Ce domaine peut ainsi être résumé par une formule pratique, mais que l'on retrouve malheureusement de plus en plus souvent :
SOA =
BPM pour l'orchestration des services
+ BAM pour la mesure de la performance
+ EAI pour toutes les raisons déjà évoquées
+ MDM pour l'exposition de services donnant accès à des vues des données
+ (quand même un peu de) vrai domaine spécifique à la SOA
+ encore un petit bout de portail
+ pourquoi pas un peu de serveur d'applications avec lequel on crée et on expose certains services Web.
Si l'on considère cette formule telle quelle, on a surtout l'impression que la SOA, c'est l'inventaire à la Prévert, et que sur une telle base, on en vient rapidement à estimer que c'est par addition de choux et de carottes que les leaders du secteur se font.
Je préfère pour ma part réduire la formule à sa plus simple expression :
SOA = (vrai domaine spécifique à la) SOA.
On peut aussi estimer qu'un tel amalgame peut niveller la compréhension des spécificités de chacun des domaines.
Le MDM ? Il y a bien quelques points de connexion, lorsqu'on expose sous forme de services des vues sur les données, , mais c'est un domaine qui a sa spécificité : création de modèle sémantique d'entreprise, définition des workflows de composition des données, mécanismes de dédouiblonnage et d'analyse matricielle...
Le BPM ? Il y a aussi des points de connexion, lorsqu'il s'agit de définir des processus métier par orchestration de services, mais là aussi, il y a des spécificités : identification de règles métier à mettre à disposition de l'utilisateur et gestion dynamique de ces règles via un moteur idoine qui les expose à l'utilisateur, composition dynamique de processus et late-binding... où sont les SOA ici ?
Plus drôle : le BAM ? On cherche encore les liens avec la SOA. Pourtant, les éditeurs de solutions de BAM font partie des classements SOA.
Et pour faire bonne mesure, pourquoi ne pas ajouter à la formule d'autres domaines consommateurs de services tels que le client riche, le Web 2.0, et le RFID tant qu'on y est, histoire de créer une bonne grosse friandise bien indigeste ?
Ne cédons pas à la tentation.
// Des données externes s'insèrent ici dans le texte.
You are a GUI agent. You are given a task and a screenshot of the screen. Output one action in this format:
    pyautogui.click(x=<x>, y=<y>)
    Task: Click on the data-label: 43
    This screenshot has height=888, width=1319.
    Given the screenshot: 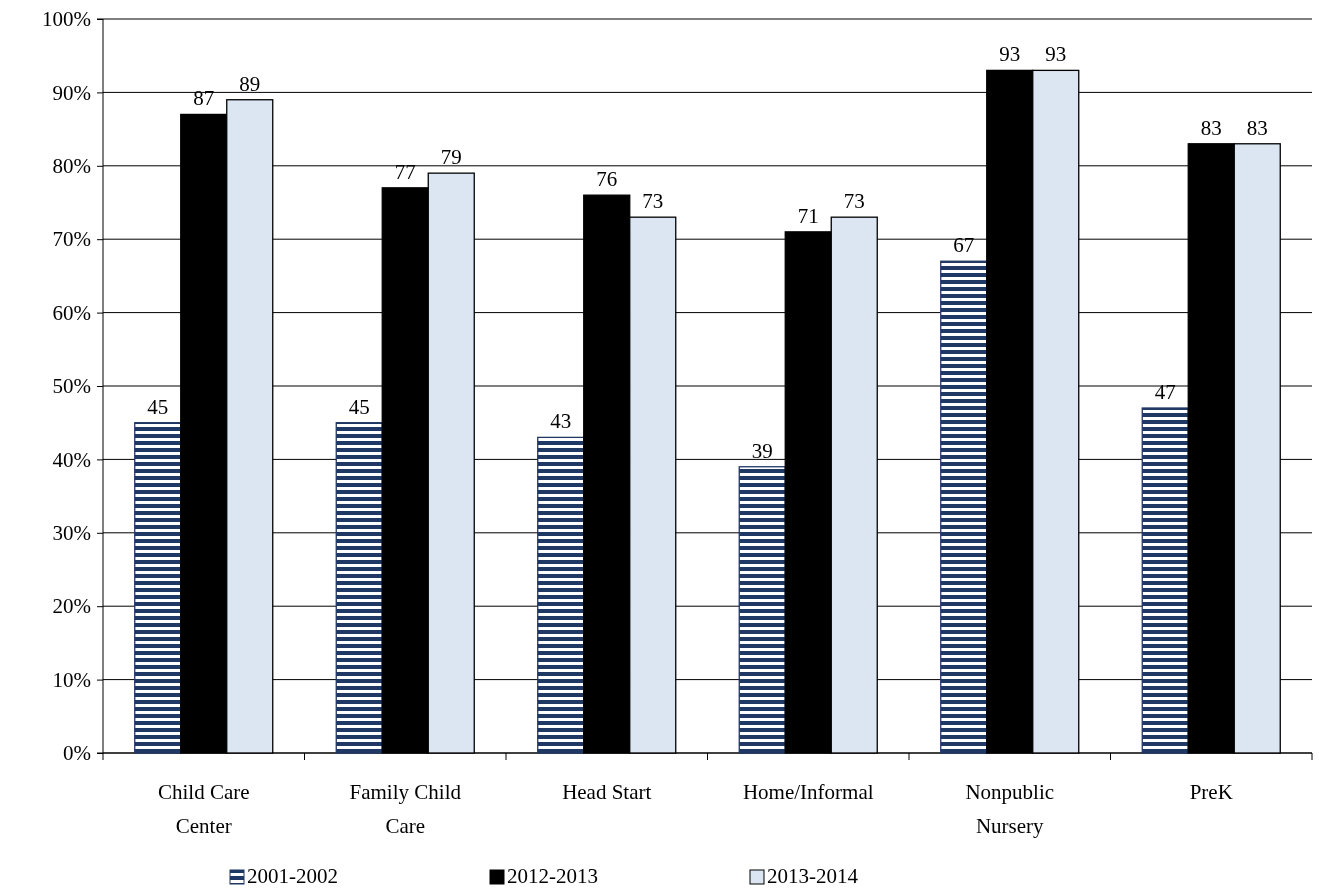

La SOA est un domaine qui en tire bien d'autres mais qui ne peut les englober ni même s'identifier à eux. C'est pour cette raison que j'ai préféré pour ce blog titrer sur les Nouvelles Solutions Systèmes d'Information, dont la SOA fait partie, et dont la vocation commune est d'optimiser le patrimoine d'information de l'entreprise.
J'ai moi aussi ma petite formule maison : NSSI = SOA + MDM + BPM + BAM + EAI
Une formule un peu propriétaire certes, qui vaut ce qu'elle vaut, qui peut même évoluer dans le temps, mais qui me simplifie la lecture. On aura peut-être un peu plus de difficulté à savoir qui est leader de chacun de ces segments et du tout. Mais on évitera surtout les identités fausses (ou absurdes, c'est selon) telles que : SOA = SOA + plein d'autres choses.